Extracted records:
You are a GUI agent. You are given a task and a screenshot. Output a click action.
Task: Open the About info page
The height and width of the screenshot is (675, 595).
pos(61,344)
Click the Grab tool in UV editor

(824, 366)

▸ **YOUR GOAL**
Exactly as shown, repeat every record.

▸ **TASK ANSWER**
You are a GUI agent. You are given a task and a screenshot. Output a click action.
Task: Open the About info page
The height and width of the screenshot is (675, 595).
pos(61,344)
Click the Grab tool in UV editor

(824, 366)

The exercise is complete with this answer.